I have access to a web site that posts a small PDF digest each day. I’d love to be able to snag those PDFs each day so that they can be indexed and searchable in my DT database.
The site has a page for each month of the year and on each page the files have a unique, date-based name (i.e., “Digest - 6.22.22,pdf”).
Any thoughts on an approach to do this or am I looking at writing some kind of web-scraping script?
Thanks for your thoughts.
If it’s just a publicly accessible website (no logins) you could just write a small shell script that uses
wget to download the PDF
Yep, that makes sense @mdbraber. Thanks, I needed that nudge.
As the download manager of the Pro/Server editions can’t be scheduled, another option would be a scheduled smart rule or reminder and using a small AppleScript. Here’s a simple example for a reminder which could be assigned to a bookmark of the web page containing the downloads.

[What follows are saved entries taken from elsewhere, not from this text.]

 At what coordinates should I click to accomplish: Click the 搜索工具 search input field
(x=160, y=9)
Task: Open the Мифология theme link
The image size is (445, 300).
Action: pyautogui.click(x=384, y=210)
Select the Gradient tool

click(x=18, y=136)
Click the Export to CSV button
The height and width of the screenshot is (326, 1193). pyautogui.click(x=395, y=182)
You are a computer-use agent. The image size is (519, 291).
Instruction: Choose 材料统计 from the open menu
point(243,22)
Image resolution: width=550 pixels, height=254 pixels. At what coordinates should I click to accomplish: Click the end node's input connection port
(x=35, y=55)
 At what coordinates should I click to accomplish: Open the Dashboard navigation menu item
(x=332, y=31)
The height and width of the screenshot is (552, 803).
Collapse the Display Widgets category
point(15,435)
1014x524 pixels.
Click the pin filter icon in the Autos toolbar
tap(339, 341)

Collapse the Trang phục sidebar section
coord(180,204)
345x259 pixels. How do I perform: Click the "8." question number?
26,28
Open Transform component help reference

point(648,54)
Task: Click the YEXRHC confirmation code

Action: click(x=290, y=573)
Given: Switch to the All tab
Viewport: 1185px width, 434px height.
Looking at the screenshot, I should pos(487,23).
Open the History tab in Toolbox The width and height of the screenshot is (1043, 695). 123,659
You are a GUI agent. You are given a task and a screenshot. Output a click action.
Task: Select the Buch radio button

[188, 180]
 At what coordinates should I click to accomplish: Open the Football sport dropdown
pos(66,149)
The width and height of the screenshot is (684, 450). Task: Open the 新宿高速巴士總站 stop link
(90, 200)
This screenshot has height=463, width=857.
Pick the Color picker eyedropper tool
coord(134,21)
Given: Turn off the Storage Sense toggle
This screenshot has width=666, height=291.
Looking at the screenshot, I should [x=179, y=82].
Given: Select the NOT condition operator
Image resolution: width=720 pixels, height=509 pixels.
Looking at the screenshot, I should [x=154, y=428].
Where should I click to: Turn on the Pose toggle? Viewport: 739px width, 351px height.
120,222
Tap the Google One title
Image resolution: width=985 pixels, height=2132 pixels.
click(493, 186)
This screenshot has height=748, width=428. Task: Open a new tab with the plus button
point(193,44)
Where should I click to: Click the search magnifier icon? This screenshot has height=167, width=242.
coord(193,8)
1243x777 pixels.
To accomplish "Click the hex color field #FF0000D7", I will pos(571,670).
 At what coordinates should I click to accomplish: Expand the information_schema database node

property pLocation : "/Downloaded PDFs"
tell application id "DNtp"
set theDatabase to database of theBookmark
with timeout of 30 seconds
set theURL to URL of theBookmark
set this_page to download markup from theURL
set these_docs to get links of this_page base URL theURL type "PDF"
repeat with this_doc in these_docs
if not (exists record with URL this_doc) then
if not (exists record at pLocation in theDatabase) then
set this_group to create location pLocation in theDatabase
set this_group to get record at pLocation in theDatabase
set this_record to create PDF document from this_doc in this_group
set unread of this_record to true